[Written request]
Rewrite the stored data, beginning at the line that has "Tap the DW dishwasher box on the island" and stopping after the line that has "(x=177, y=252)". Swap "toilet" for "WC" and keep everything else unchanged.

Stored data
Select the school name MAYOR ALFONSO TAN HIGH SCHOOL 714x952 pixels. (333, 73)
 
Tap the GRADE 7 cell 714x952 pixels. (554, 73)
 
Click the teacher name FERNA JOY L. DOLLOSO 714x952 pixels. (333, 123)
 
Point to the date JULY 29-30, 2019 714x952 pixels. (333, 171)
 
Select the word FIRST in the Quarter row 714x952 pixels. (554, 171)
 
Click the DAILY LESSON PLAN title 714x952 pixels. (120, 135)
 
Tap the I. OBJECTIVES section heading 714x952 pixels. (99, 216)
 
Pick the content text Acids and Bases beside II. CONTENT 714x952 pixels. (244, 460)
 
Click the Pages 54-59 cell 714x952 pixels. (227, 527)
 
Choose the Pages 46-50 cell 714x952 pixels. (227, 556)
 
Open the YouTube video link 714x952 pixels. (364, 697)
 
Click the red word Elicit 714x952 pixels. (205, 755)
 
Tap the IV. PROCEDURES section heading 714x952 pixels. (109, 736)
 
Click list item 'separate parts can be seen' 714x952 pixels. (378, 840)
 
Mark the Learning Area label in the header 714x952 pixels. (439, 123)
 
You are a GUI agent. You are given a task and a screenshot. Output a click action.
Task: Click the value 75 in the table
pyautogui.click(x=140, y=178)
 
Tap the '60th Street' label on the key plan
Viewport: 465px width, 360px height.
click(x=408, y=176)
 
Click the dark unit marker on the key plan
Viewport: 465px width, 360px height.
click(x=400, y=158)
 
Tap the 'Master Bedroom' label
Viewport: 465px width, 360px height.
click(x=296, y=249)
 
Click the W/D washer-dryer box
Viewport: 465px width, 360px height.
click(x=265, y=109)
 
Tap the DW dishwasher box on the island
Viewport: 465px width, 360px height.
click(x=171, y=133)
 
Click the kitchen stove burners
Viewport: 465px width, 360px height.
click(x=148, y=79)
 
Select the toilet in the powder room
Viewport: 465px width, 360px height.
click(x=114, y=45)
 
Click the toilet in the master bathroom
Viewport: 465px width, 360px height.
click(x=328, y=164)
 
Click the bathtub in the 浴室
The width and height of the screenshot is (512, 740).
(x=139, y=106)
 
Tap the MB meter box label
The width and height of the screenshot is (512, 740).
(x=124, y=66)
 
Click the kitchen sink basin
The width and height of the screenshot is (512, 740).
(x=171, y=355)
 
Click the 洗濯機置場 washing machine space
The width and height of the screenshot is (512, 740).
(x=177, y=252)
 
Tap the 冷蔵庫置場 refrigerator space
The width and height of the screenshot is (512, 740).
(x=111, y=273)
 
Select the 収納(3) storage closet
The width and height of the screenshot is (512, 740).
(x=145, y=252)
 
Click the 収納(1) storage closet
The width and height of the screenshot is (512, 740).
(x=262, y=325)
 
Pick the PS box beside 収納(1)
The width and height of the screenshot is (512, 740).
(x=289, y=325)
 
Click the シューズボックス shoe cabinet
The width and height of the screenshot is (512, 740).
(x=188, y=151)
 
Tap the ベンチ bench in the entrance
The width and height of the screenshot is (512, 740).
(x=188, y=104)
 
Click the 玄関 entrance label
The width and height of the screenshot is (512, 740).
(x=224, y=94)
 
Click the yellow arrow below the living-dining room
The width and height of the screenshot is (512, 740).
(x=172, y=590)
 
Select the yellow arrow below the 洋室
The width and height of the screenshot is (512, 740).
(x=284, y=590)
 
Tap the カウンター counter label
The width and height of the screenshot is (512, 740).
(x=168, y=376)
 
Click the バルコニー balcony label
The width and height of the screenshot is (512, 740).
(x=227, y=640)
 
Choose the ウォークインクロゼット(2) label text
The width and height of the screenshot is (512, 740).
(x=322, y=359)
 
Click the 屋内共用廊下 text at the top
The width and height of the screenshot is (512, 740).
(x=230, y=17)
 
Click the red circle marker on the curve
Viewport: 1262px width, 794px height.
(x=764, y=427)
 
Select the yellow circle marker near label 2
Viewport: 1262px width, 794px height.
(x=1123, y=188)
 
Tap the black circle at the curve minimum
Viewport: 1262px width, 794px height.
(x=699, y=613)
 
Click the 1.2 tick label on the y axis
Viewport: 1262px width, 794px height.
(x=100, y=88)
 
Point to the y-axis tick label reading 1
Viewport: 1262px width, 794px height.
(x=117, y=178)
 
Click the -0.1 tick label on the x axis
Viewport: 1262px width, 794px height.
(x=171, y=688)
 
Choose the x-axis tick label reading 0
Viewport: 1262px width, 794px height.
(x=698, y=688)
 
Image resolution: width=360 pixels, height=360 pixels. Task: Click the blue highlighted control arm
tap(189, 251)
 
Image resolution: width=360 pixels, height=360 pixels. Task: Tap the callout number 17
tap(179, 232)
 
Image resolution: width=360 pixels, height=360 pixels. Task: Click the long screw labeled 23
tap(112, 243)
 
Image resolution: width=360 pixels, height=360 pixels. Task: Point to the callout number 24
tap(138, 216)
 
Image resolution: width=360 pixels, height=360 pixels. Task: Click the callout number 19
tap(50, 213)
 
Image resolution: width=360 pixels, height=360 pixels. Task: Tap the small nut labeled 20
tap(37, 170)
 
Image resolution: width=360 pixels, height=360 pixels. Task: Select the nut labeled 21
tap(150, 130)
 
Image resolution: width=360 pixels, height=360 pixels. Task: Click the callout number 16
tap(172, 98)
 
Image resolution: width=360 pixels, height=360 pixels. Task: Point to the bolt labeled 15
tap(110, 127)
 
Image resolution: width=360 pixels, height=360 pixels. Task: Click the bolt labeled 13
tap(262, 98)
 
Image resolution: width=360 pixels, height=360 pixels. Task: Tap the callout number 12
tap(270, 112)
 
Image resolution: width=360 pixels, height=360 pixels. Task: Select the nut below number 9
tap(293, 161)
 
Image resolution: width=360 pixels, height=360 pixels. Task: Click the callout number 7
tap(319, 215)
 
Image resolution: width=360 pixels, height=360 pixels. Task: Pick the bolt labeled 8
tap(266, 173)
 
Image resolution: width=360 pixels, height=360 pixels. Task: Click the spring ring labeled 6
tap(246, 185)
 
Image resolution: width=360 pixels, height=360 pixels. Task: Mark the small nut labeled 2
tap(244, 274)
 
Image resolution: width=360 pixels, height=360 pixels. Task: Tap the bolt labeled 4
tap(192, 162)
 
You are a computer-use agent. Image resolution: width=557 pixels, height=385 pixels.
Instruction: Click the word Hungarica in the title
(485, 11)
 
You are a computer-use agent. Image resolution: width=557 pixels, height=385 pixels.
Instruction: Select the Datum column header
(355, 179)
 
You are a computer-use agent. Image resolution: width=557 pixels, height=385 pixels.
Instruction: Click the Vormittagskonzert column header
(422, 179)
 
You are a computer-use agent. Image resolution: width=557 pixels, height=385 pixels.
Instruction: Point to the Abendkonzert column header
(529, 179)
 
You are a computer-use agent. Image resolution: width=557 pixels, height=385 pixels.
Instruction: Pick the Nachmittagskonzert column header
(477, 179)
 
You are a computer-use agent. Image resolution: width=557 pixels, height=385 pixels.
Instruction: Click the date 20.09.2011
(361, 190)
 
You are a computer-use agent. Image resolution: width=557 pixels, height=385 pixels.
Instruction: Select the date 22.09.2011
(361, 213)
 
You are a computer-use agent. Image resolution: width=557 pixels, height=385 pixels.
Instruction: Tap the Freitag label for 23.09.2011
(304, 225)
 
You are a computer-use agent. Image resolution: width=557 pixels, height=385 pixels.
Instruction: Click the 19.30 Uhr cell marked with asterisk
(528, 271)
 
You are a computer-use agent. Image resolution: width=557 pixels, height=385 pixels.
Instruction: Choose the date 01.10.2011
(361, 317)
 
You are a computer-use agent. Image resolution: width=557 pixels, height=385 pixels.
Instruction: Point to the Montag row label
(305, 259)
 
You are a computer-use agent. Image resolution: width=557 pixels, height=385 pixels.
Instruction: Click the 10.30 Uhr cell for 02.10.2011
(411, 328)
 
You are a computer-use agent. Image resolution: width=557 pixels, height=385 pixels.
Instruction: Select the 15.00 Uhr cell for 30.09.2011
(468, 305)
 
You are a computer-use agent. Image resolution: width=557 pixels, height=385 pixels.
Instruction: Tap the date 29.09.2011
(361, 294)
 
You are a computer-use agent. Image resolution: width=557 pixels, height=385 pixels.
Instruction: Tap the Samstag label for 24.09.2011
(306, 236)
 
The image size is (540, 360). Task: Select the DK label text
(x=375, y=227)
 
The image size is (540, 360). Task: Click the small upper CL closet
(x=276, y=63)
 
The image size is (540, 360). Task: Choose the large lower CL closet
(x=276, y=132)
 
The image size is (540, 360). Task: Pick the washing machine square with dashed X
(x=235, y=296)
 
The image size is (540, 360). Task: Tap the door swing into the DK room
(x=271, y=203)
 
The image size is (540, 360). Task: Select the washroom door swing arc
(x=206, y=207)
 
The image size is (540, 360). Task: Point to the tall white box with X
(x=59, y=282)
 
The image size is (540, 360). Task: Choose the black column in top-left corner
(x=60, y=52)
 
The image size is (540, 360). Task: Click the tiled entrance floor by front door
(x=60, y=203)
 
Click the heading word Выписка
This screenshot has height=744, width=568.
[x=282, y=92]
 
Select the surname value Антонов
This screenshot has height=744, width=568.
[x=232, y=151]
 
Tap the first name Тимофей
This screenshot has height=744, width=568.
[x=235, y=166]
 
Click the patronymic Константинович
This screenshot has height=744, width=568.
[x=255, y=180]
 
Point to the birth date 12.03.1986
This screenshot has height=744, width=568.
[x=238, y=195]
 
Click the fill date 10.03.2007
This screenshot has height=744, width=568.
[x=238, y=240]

[Solution to this problem]
Tap the DW dishwasher box on the island
Viewport: 465px width, 360px height.
click(x=171, y=133)
 
Click the kitchen stove burners
Viewport: 465px width, 360px height.
click(x=148, y=79)
 
Select the WC in the powder room
Viewport: 465px width, 360px height.
click(x=114, y=45)
 
Click the WC in the master bathroom
Viewport: 465px width, 360px height.
click(x=328, y=164)
 
Click the bathtub in the 浴室
The width and height of the screenshot is (512, 740).
(x=139, y=106)
 
Tap the MB meter box label
The width and height of the screenshot is (512, 740).
(x=124, y=66)
 
Click the kitchen sink basin
The width and height of the screenshot is (512, 740).
(x=171, y=355)
 
Click the 洗濯機置場 washing machine space
The width and height of the screenshot is (512, 740).
(x=177, y=252)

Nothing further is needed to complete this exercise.